Die Junkers Ju 388

Die Junkers Ju 388 war eine Weiterentwicklung der Junkers Ju 188, die wiederum auf der bekannten Ju 88 basierte. Es gab drei Versionen, J (Höhen-Nachtjäger),  K (Höhenbomber) und L (Höhenaufklärer). Die erste Versuchsmaschine, die Ju 388 L-0 V 7 mit der Werknummer 300 001 und dem Kennzeichen PG+YA, entstand folgerichtig auch unter Verwendung von Großbauteilen der Ju 188 und flog erstmals am 22. Dezember 1943 in Dessau, noch bevor die Prototypen V 1 bis V 6 (je 2x J-1, K-1 und L-1) im Laufe des Jahres 1944 fertig wurden. Tragflächen und Höhen-Leitwerk wurden bei allen Versionen komplett von der Ju 188 übernommen, das Fahrwerk stammte von der Ju 88. Im Gegensatz zur Ju 188 besaß die Ju 388 eine Druckkabine für drei Mann Besatzung und war als Höhenflugzeug konzipiert. Um die Aerodynamik zu verbessern und so die Geschwindigkeit zu steigern, fielen der B-Stand und die Liegewanne am Cockpit weg; dafür wurde ein ferngesteuerter Heckstand (FHL 131 Z) eingebaut. Während die Tragflügel wie bei der Ju 188 durch Warmluft von den Motoren enteist wurden, erfolgte zusätzlich die Enteisung der Höhenflossen durch einen benzinbetriebenen Kärcher-Ofen.

Diese Seite ist hauptsächlich der Ju 388 L gewidmet, weil im Depot des National Air & Space Museum ein Exemplar dieser Baureihe überlebt hat.
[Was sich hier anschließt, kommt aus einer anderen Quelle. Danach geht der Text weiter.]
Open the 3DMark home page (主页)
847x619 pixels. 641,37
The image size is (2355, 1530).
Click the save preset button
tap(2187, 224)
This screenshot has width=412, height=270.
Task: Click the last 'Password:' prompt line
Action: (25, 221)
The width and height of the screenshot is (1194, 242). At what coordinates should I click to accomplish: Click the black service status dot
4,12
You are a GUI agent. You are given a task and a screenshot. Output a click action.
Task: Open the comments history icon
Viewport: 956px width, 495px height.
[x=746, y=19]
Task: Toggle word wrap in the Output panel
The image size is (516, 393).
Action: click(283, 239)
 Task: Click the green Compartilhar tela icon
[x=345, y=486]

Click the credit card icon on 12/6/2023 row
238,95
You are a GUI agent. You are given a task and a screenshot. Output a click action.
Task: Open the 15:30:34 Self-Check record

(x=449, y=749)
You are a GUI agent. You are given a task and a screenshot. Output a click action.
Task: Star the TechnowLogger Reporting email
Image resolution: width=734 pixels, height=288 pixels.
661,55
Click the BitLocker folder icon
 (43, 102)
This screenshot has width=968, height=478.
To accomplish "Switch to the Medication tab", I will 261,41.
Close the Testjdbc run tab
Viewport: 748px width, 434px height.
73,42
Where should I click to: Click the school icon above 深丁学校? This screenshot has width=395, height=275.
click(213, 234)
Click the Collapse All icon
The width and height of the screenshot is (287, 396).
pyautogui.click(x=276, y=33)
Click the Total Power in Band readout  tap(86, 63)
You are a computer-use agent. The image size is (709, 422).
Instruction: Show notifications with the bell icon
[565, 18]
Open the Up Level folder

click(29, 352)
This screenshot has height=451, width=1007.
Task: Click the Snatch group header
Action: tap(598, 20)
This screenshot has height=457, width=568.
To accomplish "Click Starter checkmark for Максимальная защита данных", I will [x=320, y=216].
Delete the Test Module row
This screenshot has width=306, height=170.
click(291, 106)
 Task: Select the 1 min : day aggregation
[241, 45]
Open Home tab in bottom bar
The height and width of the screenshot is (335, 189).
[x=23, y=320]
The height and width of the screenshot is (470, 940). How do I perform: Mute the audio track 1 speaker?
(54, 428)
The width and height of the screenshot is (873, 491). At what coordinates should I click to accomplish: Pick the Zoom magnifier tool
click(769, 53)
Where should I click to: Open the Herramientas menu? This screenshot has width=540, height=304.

Es handelt sich um die Werknummer 560 049, eine Ju 388 L-1, die von den Amerikanern bei Kriegsende im Werk Merseburg vorgefunden wurde. Sie stammt aus der Produktion von Weserflug in Liegnitz/Schlesien. Teile des Rumpfes wurden bei ATG gefertigt. Mehr dazu hier...
Auf einem Flugzeugträger, der HMS Reaper, wurde sie mit anderen hochwertigen deutschen Beuteflugzeugen im Rahmen der Operation Sea Horse zu eingehenden Tests in die USA gebracht. Diese fanden in Wright Field, Ohio, statt. Dabei trug die Maschine die Kennung FE-4010 (später T2-4010). Sie wurde auch auf einer Kriegsbeuteschau gezeigt. 1947 kam die Maschine nach Abschluß der Tests ins NASM, wo sie wegen Platzmangels zerlegt im Depot liegt. Im Gegensatz zu anderen Beutemaschinen ist das Cockpit der Ju 388 L hier fast im Originalzustand.

Machen Sie einen Rundgang durchs Cockpit der Ju 388!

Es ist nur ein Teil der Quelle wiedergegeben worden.